_LIST OF TASKS_
1. In the passage on profiling UDFs, what kind of environment does a UDF run in by default?
2. Copy the passage on profiling UDFs word for word, from "Prerequisite: InlineJobExecutor" to "of the work.".
3. Proceed with the passage on profiling UDFs, writing on from the point after its last sentence.

_SOURCE PASSAGE_
★ ★ ★
Profiling UDFs
To bring your UDF to production, it may be necessary to look into the performance and efficiency of your function. There may be some low-hanging fruit to optimize away, but they only really become visible once you profile your code. Just looking at code and guessing which parts are expensive can be misleading and cause you to spend time optimizing the wrong part of your code. Always measure!
Profiling means instrumenting the execution of a program and finding out which parts of your code use how much of a given resource (for example, CPU time, or memory).
Prerequisite: InlineJobExecutor
By default, your UDF will be run in a multi-process or multi-threaded environment. This makes profiling a challenge, since the usual profiling tools will only capture information on the main process that performs the final reduction and not the processes that do most of the work.
★ ★ ★
_LISTED RECORDS_

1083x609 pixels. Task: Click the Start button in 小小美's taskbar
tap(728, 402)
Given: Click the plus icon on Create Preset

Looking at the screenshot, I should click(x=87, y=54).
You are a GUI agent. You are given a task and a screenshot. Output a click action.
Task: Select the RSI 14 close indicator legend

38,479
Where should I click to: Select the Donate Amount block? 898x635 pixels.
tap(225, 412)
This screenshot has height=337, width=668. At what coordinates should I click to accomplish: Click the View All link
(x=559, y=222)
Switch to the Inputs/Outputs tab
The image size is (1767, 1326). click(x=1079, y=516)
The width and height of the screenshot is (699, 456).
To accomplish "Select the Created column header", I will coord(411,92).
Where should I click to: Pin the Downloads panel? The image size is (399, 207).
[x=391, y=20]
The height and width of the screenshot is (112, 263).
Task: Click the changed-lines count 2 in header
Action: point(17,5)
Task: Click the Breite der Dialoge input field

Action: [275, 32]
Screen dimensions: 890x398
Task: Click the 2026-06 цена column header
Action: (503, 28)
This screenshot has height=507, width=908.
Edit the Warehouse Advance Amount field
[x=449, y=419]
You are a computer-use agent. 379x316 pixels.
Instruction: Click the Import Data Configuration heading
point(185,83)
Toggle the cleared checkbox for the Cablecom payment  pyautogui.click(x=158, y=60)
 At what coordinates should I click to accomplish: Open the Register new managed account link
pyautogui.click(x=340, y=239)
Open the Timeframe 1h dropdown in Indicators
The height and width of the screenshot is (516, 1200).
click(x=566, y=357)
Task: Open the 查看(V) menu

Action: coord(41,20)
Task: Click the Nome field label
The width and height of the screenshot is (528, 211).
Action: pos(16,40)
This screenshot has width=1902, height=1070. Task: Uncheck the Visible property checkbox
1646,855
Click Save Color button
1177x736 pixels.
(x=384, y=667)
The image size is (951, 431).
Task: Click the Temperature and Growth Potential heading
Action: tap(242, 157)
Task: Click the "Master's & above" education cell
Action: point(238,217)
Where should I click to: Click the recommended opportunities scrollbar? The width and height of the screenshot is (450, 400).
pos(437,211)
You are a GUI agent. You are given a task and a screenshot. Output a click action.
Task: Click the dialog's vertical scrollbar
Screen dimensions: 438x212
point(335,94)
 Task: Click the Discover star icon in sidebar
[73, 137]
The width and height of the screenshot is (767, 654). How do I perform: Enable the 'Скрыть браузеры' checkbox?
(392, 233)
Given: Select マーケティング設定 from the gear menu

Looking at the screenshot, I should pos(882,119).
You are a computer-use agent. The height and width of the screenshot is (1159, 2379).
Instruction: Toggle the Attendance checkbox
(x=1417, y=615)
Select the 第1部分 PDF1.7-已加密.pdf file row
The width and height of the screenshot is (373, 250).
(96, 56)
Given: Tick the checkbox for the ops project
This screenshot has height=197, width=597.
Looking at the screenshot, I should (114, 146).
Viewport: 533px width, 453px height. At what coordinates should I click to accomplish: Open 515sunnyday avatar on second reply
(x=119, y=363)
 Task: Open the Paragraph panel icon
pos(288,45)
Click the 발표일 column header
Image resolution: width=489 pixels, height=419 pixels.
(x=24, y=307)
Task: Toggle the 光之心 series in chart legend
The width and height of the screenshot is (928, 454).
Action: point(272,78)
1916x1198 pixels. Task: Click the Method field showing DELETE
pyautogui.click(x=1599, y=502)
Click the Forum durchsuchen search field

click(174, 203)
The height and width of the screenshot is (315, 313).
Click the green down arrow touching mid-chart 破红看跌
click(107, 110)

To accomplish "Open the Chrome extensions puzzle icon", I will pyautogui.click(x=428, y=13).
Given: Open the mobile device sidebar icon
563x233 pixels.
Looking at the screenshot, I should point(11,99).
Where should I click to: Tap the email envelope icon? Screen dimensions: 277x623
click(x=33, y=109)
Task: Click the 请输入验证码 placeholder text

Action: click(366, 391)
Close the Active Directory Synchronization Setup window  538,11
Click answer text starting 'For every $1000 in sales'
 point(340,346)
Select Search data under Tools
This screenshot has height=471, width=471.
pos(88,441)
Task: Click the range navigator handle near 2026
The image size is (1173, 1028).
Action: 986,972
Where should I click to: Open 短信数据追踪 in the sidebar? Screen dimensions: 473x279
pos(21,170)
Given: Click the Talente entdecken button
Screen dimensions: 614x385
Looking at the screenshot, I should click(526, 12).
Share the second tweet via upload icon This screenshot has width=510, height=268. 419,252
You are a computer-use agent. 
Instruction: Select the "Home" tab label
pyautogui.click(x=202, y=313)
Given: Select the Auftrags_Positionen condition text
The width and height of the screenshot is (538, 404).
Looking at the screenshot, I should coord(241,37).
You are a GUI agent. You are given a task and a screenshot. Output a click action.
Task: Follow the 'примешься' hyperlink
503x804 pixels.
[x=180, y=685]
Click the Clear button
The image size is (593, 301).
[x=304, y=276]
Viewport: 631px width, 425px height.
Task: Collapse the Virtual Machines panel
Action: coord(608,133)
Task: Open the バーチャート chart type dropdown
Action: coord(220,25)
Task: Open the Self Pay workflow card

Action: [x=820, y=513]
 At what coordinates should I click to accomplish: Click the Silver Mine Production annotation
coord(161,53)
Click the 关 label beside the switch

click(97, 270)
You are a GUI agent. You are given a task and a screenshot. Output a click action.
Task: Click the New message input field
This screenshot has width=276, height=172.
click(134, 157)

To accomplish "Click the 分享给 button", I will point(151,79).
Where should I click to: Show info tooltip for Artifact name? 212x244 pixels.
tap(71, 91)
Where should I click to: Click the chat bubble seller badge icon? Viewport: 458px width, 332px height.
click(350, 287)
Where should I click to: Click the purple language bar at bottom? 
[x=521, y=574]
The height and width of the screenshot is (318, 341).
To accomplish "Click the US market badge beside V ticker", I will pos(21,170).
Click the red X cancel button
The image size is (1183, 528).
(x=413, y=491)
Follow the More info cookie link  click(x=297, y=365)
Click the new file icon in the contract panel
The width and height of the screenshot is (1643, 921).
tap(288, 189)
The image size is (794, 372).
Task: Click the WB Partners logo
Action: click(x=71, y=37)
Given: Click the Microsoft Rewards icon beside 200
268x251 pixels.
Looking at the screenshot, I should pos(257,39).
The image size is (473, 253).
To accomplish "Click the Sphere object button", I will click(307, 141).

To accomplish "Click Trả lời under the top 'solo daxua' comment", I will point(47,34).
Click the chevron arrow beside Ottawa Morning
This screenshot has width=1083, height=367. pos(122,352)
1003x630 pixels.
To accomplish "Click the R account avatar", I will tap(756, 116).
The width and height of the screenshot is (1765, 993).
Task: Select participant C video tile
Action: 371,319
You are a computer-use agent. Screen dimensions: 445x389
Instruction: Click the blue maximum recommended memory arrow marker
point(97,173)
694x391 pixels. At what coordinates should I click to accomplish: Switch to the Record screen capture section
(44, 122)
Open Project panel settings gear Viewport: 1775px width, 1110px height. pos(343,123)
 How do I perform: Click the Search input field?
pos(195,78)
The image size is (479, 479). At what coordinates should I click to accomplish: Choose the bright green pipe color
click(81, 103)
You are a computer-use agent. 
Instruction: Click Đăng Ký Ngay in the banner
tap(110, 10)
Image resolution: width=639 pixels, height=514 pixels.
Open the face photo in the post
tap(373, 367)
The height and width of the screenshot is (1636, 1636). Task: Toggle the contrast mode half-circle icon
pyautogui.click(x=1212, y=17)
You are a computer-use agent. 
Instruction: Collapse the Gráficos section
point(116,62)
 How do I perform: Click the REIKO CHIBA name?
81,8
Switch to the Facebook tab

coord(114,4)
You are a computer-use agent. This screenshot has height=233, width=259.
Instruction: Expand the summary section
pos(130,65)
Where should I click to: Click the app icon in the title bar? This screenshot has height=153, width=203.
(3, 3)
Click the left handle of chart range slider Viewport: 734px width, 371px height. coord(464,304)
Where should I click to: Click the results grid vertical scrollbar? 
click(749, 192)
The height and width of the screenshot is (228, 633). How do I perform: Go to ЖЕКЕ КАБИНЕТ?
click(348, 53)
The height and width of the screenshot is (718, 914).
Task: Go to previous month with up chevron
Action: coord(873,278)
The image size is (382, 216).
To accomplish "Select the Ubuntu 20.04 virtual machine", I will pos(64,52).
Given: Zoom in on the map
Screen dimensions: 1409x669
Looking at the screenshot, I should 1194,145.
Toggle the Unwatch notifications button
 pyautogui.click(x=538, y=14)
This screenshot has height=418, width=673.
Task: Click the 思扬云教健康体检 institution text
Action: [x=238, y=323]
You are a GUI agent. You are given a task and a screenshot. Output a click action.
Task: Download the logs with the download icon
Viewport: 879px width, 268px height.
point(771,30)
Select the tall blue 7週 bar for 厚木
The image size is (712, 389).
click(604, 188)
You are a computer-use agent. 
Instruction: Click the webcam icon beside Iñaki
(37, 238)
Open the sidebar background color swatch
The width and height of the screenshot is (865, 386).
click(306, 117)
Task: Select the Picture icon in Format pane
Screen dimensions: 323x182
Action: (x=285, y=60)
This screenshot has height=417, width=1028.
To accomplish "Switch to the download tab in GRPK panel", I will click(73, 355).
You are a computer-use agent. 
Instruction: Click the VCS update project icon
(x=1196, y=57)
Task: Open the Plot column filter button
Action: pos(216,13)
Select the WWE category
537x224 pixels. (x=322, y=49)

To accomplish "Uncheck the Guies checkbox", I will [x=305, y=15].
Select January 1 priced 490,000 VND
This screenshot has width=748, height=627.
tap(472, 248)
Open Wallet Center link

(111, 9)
★ ★ ★
_PER-TASK ANSWERS_
1. A multi-process or multi-threaded environment.

2.
Prerequisite: InlineJobExecutor
By default, your UDF will be run in a multi-process or multi-threaded environment. This makes profiling a challenge, since the usual profiling tools will only capture information on the main process that performs the final reduction and not the processes that do most of the work.

3.
So, in order to use the default Python profiling mechanisms, all parts of the UDF
should be executed in the same single thread. LiberTEM provides what it calls
InlineJobExecutor
for this purpose. Improving
the execution time in a single-threaded executor will almost always improve the
multi-process execution time. Nevertheless, you should confirm the impact of
changes in your production environment.
To use the InlineJobExecutor
, pass it to the
Context
on construction:
from libertem.executor.inline import InlineJobExecutor
ctx = Context(executor=InlineJobExecutor())
Then, you can continue as usual, loading data, executing your UDF, etc.
Using progress bar
A progress bar is a graphical tool that shows a far a process has progressed. It can be used to assess the partitioning of data, since the progress is indicated on a per partition basis in the following way:
res = ctx.run_udf(udf=fit_udf, dataset=ds, roi=roi, progress=True)
> 100%|██████████| 18/18 [01:17<00:00, 4.29s/it]
This run is using 18 partitions, and took 4.29s per partition.
Line profiling using line_profiler
Profiling comes in different forms, some will show you how much time each function of a whole program took, others can give you a line-by-line overview for functions you are interested in, like line_profiler. For most UDFs this will be sufficient for performance analysis.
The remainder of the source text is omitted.